Perhaps it was a Belfast upbringing in the 80s and 90s. Maybe it was the fact that Northern Ireland haven’t qualified for a major international football tournament in 30 years, but not once in the aftermath of what had unfolded in Paris on Friday night did I think to myself, ‘I’m not going to go to the European Championships in France next summer, after that.’ The reason for that is, again, not skewed priorities or a lack tact, but the feeling that if we all make that decision then this ‘war’ has been lost.
The perpetrators of such barbarism will have been victorious in replacing the joy that we all experience in watching our team, or our favourite band or even eating and drinking in our favourite restaurant or bar, with fear and trepidation about merely leaving the house.
The vast majority of Welsh and English fans who had made early arrangements to watch their team at Euro 2016 will have felt the same. As will those from Germany, or Portugal, or Spain.
So the unity shown at Wembley on Tuesday night was welcome, but not surprising. England’s fans and the FA were the perfect hosts. The sight of French flags scattered through the home crowd was poignant; the huge tricolore mosaic in the stand an act of defiance, a signal to those who attempt to secularise societies, that rivalries will be put aside when necessary.
For French fans, they were given the opportunity to see first hand the wider support they have outside of their own country but more importantly, they were given a couple of hours to try and forget what had happened.

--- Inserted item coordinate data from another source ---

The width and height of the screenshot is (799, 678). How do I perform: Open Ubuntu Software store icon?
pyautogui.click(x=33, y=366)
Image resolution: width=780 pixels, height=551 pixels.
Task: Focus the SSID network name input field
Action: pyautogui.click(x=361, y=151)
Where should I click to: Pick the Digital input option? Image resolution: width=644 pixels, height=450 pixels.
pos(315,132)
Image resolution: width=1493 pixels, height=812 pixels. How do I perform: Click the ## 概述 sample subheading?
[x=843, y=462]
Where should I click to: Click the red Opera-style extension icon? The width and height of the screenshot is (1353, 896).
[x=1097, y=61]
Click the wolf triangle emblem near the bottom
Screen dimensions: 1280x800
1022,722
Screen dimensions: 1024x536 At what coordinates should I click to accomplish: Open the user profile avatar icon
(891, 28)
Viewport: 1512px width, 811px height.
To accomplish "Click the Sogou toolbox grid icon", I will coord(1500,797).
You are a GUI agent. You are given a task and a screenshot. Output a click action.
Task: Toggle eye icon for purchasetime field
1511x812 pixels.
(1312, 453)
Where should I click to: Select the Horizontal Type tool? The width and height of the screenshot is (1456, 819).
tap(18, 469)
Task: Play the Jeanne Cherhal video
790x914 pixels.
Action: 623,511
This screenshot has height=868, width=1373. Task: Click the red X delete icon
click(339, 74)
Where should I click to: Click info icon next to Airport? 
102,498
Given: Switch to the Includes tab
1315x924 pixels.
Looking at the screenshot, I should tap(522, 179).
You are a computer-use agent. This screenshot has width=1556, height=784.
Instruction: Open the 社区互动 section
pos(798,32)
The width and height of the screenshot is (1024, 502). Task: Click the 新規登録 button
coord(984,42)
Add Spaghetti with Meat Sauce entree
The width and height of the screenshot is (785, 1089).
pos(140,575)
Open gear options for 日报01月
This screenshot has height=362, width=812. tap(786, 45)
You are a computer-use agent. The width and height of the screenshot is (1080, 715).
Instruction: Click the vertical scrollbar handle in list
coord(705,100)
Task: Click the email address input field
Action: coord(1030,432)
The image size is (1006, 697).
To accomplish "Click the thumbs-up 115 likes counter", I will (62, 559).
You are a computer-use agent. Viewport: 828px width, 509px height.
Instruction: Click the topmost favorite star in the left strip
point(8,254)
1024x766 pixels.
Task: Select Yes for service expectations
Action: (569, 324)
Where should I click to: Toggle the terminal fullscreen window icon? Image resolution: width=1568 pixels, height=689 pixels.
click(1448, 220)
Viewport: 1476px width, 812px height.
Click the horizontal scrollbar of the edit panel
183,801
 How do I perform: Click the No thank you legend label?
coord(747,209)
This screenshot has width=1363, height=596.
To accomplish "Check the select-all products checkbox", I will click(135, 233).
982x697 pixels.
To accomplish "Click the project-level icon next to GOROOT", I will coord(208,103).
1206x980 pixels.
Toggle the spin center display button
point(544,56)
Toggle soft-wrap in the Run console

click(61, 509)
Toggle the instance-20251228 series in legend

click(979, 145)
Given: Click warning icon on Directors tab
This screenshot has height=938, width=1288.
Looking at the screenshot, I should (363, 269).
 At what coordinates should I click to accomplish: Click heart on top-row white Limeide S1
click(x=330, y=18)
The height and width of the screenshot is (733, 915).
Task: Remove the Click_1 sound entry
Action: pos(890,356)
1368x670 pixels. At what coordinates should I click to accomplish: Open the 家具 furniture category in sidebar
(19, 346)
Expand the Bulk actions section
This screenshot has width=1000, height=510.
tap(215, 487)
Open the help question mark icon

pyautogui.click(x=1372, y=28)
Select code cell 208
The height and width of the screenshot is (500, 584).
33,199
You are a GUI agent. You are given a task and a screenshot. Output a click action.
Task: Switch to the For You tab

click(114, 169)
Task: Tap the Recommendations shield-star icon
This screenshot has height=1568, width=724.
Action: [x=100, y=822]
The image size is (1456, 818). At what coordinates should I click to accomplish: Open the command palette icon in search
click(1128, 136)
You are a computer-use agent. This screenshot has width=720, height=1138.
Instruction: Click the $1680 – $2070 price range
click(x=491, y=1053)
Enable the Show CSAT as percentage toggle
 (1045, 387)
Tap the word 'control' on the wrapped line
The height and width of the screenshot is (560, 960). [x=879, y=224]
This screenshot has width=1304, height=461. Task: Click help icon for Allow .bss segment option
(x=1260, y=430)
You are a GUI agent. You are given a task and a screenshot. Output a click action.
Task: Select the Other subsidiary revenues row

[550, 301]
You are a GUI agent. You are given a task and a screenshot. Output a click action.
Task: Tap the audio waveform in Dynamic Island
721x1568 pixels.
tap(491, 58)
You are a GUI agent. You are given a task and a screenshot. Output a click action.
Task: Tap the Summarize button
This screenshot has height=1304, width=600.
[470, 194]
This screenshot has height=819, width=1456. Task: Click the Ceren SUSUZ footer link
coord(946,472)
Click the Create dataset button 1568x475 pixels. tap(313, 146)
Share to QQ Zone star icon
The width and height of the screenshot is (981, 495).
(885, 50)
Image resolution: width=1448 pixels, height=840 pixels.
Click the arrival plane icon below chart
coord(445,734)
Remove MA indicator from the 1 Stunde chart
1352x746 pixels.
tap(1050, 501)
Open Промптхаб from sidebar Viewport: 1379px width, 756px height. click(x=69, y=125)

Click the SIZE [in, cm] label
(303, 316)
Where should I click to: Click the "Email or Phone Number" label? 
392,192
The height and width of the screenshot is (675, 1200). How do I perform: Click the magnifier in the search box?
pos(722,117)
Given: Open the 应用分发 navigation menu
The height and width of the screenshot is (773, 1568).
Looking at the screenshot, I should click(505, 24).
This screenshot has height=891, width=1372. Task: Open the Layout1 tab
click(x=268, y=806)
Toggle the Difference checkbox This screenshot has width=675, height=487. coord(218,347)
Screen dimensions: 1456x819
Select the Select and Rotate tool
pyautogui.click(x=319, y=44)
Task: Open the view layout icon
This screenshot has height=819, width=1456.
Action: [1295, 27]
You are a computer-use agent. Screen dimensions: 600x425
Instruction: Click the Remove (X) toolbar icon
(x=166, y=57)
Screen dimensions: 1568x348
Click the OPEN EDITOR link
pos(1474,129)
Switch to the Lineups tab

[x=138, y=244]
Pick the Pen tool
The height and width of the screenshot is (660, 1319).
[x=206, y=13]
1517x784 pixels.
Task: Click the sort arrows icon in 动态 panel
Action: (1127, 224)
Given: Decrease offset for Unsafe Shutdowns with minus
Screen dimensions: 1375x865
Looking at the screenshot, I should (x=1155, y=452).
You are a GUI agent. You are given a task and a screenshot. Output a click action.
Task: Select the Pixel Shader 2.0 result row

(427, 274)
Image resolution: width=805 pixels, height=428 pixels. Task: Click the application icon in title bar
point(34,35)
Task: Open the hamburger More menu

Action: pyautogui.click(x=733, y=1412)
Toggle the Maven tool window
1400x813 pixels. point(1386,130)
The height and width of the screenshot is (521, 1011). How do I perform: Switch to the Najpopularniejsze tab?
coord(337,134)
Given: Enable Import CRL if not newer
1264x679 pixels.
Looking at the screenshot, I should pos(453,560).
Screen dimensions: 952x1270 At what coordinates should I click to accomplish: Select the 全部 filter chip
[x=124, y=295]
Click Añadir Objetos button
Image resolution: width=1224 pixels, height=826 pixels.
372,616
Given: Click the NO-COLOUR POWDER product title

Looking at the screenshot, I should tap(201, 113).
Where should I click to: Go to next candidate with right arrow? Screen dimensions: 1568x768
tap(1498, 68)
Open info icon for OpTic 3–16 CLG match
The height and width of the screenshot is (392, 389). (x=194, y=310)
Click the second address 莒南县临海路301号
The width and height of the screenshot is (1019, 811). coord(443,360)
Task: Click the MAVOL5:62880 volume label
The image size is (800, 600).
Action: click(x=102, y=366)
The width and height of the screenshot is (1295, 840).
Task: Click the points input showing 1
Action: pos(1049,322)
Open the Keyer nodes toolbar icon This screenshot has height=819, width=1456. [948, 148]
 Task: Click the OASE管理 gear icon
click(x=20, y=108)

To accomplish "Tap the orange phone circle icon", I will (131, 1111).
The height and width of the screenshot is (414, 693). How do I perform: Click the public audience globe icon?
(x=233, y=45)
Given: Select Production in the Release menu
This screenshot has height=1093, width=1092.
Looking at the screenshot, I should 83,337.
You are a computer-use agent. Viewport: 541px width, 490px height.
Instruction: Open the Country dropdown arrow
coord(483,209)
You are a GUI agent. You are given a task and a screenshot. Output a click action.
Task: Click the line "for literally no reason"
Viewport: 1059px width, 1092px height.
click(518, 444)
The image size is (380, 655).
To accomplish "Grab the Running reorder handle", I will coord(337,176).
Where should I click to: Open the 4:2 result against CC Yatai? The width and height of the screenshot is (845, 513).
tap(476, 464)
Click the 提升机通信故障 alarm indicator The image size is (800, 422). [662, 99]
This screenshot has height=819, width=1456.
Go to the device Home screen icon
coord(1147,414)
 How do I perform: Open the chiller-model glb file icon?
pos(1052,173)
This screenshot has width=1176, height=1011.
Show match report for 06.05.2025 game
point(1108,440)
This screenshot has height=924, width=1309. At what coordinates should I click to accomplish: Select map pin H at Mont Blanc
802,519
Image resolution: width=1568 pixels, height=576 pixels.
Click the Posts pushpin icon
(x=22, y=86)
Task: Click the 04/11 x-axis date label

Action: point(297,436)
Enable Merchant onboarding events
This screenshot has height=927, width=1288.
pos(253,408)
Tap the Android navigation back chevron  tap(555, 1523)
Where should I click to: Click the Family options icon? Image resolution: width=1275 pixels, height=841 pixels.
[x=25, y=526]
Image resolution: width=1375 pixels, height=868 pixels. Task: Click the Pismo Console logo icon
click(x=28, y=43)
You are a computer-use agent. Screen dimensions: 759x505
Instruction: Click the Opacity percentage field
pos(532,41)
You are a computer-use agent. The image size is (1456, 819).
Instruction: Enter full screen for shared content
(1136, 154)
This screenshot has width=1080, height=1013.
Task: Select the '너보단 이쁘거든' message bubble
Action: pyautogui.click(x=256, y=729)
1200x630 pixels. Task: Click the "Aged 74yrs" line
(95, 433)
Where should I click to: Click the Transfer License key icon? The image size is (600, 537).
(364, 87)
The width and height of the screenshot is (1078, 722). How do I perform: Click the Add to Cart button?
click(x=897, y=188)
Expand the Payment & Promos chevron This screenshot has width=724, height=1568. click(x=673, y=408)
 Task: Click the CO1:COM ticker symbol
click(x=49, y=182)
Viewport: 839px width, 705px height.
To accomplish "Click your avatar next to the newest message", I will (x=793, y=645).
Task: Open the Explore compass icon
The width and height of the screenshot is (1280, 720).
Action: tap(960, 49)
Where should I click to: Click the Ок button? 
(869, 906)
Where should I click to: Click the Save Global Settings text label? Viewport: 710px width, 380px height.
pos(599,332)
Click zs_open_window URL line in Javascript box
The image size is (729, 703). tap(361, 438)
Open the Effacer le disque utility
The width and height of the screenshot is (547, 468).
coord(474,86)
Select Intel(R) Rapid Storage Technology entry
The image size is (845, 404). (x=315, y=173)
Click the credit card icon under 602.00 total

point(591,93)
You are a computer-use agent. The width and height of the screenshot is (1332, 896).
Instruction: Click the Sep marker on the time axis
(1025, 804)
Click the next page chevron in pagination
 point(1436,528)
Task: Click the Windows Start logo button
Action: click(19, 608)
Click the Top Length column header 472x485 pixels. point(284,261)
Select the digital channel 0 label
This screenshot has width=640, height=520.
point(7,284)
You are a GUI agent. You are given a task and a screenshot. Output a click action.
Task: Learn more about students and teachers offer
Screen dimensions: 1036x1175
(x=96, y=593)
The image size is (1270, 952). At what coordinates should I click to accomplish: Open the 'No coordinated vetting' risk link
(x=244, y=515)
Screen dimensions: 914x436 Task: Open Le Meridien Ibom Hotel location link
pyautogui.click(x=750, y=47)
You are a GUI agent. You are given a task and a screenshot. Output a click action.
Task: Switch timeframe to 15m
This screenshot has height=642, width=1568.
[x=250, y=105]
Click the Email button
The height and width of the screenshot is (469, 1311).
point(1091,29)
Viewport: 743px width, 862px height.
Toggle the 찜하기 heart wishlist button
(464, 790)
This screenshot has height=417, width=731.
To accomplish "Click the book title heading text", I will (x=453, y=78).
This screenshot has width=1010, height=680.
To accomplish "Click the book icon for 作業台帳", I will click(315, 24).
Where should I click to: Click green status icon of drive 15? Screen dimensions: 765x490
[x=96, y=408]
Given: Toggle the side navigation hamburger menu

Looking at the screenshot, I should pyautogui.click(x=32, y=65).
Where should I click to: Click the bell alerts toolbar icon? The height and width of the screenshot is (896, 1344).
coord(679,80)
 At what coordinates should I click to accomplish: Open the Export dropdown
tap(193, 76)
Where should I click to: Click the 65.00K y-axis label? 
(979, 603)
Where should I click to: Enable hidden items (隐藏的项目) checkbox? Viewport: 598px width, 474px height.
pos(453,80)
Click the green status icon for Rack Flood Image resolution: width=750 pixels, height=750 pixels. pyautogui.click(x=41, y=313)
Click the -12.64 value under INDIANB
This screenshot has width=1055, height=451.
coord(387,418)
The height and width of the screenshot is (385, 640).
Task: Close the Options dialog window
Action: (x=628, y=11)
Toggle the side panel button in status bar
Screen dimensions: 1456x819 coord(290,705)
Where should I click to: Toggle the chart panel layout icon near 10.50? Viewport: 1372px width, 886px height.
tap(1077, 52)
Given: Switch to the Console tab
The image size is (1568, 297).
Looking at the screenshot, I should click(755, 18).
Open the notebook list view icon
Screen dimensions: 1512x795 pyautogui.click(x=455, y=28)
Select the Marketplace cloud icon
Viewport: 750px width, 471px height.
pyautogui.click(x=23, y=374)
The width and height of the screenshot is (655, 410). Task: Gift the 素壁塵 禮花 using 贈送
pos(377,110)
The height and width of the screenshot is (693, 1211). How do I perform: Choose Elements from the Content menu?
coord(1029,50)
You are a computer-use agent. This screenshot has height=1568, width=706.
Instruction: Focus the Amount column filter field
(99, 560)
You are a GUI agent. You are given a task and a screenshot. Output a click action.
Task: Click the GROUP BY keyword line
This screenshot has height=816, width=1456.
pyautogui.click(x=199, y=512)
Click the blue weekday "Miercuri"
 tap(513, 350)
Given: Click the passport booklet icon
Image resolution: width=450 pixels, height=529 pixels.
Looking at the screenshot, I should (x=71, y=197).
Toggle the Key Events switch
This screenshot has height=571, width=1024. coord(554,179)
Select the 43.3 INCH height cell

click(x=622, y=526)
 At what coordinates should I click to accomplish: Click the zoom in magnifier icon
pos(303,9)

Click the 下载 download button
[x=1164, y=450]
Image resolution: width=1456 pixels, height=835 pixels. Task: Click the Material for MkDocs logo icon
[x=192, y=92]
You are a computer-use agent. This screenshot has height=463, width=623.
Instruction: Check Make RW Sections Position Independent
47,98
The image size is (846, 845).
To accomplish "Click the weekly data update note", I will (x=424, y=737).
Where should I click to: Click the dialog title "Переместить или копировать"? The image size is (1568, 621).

Here in Sheffield, those at Bramall Lane on Saturday joined many around the UK in holding a minutes silence for those who lost their lives in Paris. Had they been playing, no doubt Wednesday would have joined their United counterparts in doing the same.
The period of reflection was impeccibly observed and that’s because what happened across the Channel could have easily been replicated in any British city, near any football ground. Yet we mustn’t allow anyone to stop us congragating in the way that we have always done.